▶ TASK:
Count the lines in the records below that contain the string "field", with case counting. Give only the number.

══════════════════════════════

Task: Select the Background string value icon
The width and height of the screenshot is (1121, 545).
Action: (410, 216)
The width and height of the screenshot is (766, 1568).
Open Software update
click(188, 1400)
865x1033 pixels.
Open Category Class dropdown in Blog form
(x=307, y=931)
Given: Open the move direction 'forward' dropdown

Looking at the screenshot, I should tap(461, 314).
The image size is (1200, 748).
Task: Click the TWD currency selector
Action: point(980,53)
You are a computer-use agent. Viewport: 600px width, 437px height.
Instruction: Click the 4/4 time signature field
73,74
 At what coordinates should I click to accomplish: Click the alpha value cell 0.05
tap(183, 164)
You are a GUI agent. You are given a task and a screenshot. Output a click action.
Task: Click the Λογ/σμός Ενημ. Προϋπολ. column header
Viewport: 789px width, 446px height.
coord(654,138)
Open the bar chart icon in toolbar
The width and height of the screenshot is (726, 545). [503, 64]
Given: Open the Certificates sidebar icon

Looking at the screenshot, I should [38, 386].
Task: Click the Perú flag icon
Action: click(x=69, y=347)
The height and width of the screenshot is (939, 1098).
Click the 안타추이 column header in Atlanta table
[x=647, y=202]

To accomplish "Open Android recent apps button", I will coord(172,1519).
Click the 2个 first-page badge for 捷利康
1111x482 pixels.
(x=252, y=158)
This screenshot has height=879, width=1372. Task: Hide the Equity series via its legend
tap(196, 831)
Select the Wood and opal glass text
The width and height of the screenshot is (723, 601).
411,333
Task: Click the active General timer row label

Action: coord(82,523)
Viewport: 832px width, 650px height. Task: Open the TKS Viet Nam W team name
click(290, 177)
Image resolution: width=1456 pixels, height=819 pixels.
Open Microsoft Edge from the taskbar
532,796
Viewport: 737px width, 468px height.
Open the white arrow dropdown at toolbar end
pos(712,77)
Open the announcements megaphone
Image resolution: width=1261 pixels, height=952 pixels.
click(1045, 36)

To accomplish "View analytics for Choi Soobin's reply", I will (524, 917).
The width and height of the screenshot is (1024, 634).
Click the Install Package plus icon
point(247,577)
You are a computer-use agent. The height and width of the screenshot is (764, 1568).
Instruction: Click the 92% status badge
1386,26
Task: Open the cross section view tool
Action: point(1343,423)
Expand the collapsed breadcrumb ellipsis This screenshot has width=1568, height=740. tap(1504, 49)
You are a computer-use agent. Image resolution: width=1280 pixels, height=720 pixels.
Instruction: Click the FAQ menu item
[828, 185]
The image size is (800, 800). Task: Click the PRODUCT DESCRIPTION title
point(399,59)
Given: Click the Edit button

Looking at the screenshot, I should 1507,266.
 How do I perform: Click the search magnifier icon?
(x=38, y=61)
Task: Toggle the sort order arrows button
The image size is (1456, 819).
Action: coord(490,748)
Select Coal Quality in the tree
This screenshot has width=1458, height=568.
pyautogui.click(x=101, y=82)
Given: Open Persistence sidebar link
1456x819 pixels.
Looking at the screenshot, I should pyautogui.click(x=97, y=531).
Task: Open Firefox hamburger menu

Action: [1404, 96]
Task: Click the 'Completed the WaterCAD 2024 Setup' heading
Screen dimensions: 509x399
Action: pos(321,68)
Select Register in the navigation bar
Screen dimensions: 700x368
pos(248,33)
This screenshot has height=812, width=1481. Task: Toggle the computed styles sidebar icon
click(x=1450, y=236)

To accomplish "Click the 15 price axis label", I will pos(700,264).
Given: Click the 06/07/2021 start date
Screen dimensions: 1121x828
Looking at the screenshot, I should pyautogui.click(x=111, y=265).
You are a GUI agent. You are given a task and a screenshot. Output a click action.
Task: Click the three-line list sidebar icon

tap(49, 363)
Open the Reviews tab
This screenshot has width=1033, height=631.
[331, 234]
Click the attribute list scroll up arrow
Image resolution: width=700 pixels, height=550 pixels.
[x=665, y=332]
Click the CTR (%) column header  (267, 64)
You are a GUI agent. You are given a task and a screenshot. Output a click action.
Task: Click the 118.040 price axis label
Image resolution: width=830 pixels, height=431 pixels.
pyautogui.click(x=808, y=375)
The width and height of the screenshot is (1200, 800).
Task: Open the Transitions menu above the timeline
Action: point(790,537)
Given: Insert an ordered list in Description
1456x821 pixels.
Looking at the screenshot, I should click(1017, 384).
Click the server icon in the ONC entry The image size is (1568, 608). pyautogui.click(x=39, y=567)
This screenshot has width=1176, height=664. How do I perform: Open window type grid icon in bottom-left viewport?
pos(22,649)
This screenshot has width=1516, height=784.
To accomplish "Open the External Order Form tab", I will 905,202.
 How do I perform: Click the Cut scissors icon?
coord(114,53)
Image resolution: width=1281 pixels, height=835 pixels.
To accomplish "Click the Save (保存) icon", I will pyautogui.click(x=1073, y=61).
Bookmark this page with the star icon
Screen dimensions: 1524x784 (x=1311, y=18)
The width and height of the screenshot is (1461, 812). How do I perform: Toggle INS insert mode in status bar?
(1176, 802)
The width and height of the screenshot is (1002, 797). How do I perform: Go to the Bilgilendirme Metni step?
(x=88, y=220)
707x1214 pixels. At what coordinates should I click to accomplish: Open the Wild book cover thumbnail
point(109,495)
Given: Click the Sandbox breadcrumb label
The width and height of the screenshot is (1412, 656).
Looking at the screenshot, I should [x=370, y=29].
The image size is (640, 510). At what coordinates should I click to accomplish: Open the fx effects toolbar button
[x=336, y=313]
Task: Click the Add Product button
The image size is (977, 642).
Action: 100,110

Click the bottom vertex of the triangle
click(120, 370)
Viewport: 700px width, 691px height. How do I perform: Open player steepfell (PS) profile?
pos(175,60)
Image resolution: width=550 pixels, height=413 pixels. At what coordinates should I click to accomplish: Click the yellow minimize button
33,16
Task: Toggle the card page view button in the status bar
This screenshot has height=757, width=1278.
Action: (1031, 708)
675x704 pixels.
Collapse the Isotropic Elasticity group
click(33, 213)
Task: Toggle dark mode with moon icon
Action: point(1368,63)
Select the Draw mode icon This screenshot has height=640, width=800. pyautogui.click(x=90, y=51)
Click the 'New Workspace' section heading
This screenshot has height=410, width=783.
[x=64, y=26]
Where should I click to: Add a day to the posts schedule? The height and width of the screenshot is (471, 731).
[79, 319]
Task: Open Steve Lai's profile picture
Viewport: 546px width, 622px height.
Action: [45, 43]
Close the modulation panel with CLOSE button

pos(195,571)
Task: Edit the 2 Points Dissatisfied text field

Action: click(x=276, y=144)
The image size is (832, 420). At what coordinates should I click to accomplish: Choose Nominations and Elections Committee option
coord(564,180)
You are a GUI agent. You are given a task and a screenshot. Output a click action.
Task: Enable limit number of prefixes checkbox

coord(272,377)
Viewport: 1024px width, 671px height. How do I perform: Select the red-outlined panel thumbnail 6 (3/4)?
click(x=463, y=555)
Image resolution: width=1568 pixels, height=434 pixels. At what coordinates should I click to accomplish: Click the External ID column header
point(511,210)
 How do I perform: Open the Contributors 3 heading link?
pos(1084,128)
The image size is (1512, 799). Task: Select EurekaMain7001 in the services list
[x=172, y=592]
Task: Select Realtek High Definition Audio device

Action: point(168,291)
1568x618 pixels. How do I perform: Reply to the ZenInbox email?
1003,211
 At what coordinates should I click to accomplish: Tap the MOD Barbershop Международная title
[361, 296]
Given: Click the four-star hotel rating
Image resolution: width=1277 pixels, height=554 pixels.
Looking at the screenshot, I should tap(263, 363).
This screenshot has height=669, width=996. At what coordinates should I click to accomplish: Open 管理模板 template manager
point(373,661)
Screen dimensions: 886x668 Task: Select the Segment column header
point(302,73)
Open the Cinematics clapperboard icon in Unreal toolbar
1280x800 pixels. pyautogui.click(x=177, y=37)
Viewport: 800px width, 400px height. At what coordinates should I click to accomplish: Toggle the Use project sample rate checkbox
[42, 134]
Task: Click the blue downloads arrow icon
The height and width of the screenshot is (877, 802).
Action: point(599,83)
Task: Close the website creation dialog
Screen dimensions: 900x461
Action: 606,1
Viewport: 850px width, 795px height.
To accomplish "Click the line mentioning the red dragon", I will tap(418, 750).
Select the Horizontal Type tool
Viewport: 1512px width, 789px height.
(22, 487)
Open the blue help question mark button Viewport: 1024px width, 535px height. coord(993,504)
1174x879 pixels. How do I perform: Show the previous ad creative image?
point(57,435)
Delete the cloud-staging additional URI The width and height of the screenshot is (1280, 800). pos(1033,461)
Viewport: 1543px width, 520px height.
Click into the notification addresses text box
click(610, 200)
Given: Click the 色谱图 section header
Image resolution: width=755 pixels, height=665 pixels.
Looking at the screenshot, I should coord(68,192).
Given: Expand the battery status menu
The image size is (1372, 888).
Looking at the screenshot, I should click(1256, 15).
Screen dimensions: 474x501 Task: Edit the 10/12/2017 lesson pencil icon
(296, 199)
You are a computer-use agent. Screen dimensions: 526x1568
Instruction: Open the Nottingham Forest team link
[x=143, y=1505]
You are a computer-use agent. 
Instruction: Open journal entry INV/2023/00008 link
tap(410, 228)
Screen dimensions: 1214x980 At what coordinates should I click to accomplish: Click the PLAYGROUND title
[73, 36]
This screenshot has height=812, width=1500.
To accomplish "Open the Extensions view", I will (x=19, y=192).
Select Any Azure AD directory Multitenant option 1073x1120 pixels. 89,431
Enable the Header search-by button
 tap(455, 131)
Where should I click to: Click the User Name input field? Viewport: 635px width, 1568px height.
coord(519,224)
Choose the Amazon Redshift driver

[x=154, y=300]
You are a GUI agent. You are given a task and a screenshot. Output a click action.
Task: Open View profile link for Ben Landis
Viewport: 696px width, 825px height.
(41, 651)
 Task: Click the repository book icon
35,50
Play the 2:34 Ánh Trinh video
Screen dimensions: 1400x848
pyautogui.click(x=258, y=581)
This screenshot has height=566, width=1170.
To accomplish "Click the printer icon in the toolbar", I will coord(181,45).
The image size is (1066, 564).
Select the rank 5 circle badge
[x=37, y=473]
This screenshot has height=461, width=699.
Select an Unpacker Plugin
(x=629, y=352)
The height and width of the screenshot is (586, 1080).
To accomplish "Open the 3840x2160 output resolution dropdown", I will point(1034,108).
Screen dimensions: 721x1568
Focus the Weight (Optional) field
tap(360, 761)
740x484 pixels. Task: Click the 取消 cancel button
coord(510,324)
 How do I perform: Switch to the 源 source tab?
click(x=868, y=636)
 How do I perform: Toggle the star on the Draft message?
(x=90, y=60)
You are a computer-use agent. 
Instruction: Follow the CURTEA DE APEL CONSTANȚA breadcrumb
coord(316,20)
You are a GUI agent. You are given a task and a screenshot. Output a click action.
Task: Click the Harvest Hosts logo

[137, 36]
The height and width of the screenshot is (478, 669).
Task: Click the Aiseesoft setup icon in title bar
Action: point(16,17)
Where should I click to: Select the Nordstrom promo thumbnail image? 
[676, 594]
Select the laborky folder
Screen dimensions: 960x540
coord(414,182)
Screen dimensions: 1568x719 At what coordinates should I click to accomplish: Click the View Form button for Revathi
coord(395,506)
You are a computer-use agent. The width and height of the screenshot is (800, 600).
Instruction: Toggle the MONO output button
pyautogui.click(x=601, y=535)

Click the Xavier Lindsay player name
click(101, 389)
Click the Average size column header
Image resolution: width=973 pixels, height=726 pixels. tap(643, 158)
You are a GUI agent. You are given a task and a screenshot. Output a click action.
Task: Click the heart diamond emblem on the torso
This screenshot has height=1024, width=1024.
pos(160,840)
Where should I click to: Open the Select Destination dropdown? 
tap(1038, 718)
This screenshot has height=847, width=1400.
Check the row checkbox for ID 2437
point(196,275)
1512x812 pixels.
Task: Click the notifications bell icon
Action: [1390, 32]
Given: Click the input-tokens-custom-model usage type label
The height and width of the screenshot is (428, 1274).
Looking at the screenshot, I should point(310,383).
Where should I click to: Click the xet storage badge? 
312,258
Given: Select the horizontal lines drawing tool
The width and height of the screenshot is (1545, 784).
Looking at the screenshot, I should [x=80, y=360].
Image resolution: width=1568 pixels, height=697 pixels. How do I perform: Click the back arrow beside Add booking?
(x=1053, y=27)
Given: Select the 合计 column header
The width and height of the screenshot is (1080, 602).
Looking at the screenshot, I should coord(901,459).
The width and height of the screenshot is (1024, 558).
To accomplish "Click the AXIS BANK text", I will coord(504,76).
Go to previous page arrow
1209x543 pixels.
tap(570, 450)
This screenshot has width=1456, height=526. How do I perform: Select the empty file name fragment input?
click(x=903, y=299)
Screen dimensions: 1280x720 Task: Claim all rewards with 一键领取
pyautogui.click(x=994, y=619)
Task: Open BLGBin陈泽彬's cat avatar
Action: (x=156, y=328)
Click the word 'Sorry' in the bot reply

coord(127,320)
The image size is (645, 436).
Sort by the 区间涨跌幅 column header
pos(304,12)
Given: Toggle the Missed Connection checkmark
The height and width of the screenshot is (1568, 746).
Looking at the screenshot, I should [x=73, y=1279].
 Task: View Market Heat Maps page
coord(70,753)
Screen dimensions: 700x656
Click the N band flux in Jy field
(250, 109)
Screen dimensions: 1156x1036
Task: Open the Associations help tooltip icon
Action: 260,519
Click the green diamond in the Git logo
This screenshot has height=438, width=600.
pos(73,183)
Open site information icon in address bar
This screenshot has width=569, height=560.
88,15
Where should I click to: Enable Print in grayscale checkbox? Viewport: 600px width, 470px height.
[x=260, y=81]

══════════════════════════════

▶ ANSWER:
5